#### ENTNOMMENER TEXT:
========
Die subversive Kraft des Nicht-Virtuellen
Sam Greb verschlug es in das stARTcamp Ruhr York und wir folgten ihm. Es war nicht meine erste Begegnung mit der sozial-medialen Gemeinschaft: 2011 trat epikur hotel mit Theatermacher bei der stARTconference in Duisburg auf. Wieder lernte ich interessante Menschen kennen und führte inspirierende Gespräche. Auch wenn es manchmal einen etwas kauzigen Nerdfaktor hatte – aber auf eine charmante Weise, die ich sehr schätze. Und ich gehe schließlich auch auf Rollenspielveranstaltungen.
Beim Ausklang am Freitag im Oberhausener Gdanksa führte ich ein kleines Streitgespräch über das Für und Wider sozialer Medien und ihren Einfluss auf unser Kommunikationsverhalten. Ohne Frage verändert sich das Mitteilungsgebaren. Die spannende Frage ist, wie wir damit umgehen – auch aus künstlerischer Sicht.
Da ich sehr kritisch war, musste ich mir den Vorwurf annehmen, konservativ zu sein. Das höre ich eher selten. Nachdem ich etwas darüber nachdenken konnte, finde ich das allerdings nicht schlimm. Konservativ zu sein meint schließlich auch, etwas zu bewahren. Die virtuelle Revolution ist nicht aufzuhalten. Doch gerade angesichts dessen, dass virtuelle Parallelgesellschaften und der unmittelbare Austausch von Informationen mit erhöhter Schlagzahl unwiderlegbar Teil unseres Lebens sind, hat es einen hohen Wert, das unmittelbar Zwischenmenschliche einer realen Begegnung zu bewahren.
Wenn die Aufmerksamkeitsspannen kürzer werden, ist die Entschleunigung eine Revolution. Das Analoge wird subversiv.
Kunst hat einen Mehrwert, wenn sie gesellschaftliche Prozesse begleitet und reflektiert. Dazu kann sie Trends vereinnahmen – etwa, wenn das Theater den Film als erzählerisches und künstlerisches Mittel nutzt. Sie kann aber auch einen Gegenentwurf aufzeigen und sich bewusst bestimmter Mittel verweigern. Das kann schnell als Modernitätsverweigerung ausgelegt werden, ist letztlich aber eine Frage, wie man es einsetzt. Das unbedachte Nachjagen technischer Trend, bei dem man seine eigenen Stärken leichtfertig über Bord wirft, kann ebenso schädlich sein wie eine unreflektiere und bornierte Verweigerung. Weder das eine noch das andere halte ich für erstrebenswert.
========
#### DAS MATERIAL:
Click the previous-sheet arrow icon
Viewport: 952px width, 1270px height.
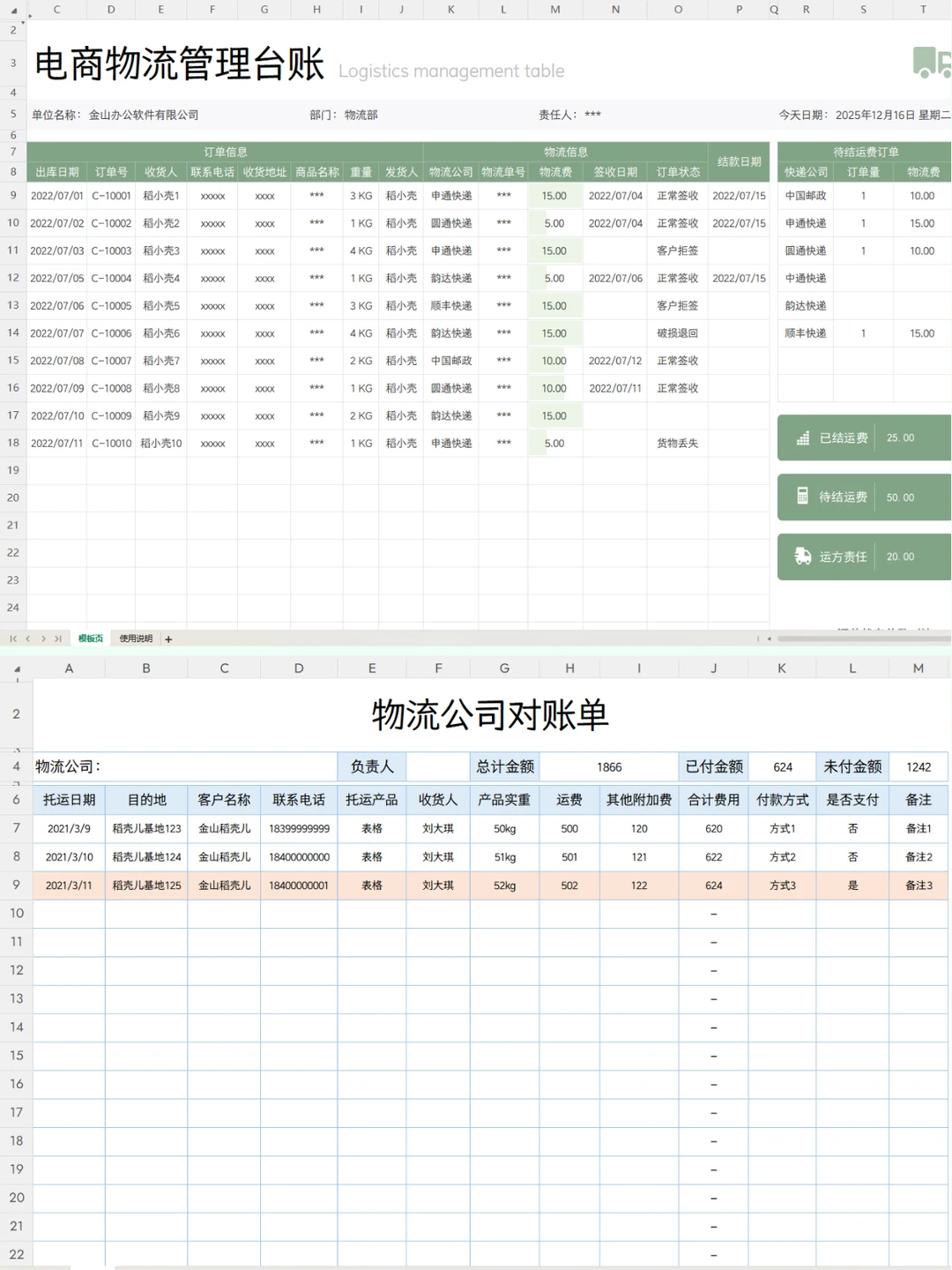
========
Führe den Text über soziale Medien und echte Begegnungen im Anschluss an seinen letzten Satz fort.

#### ERGEBNIS:
Solange man sich mit gegenseitigen Respekt begegnet, wird das Analoge nicht durch das Digitale entwertet. Mehr noch, das Nicht-Virtuelle kann durch die fortschreitende Digitalisierung aufgewertet werden. Es ist ein Angebot der Entschleunigung, eine Einladung des Greifbaren, um für bestimmte Zeit aus der Taktung einer vernetzten Welt zu treten. Und vielleicht mag es gerade dadurch nützlich sein, die eigenen Umstände zu reflektieren.
Sam Greb ist gewissermaßen anachronistisch. Letztlich machen er und sein treuer Gefährte nichts anderes, als die Sache auf ihren Kern herunterzubrechen: eine Geschichte, die vorgelesen wird, von Angesicht zu Angesicht. Eigentlich ganz simpel. Doch durch die mediale Allgegenwärtigkeit unserer Zeit ist es plötzlich subversiv.
Ich mag das Subversive. Und ich freue mich – für Sam, das Theater, Museen und die Kunst an sich –, wenn die Menschen weiterhin bereit sind, ihre Zeit auch dafür aufzubringen, etwas zu bewahren, das auf dem ersten Blick nicht mehr zeitgemäß erscheint.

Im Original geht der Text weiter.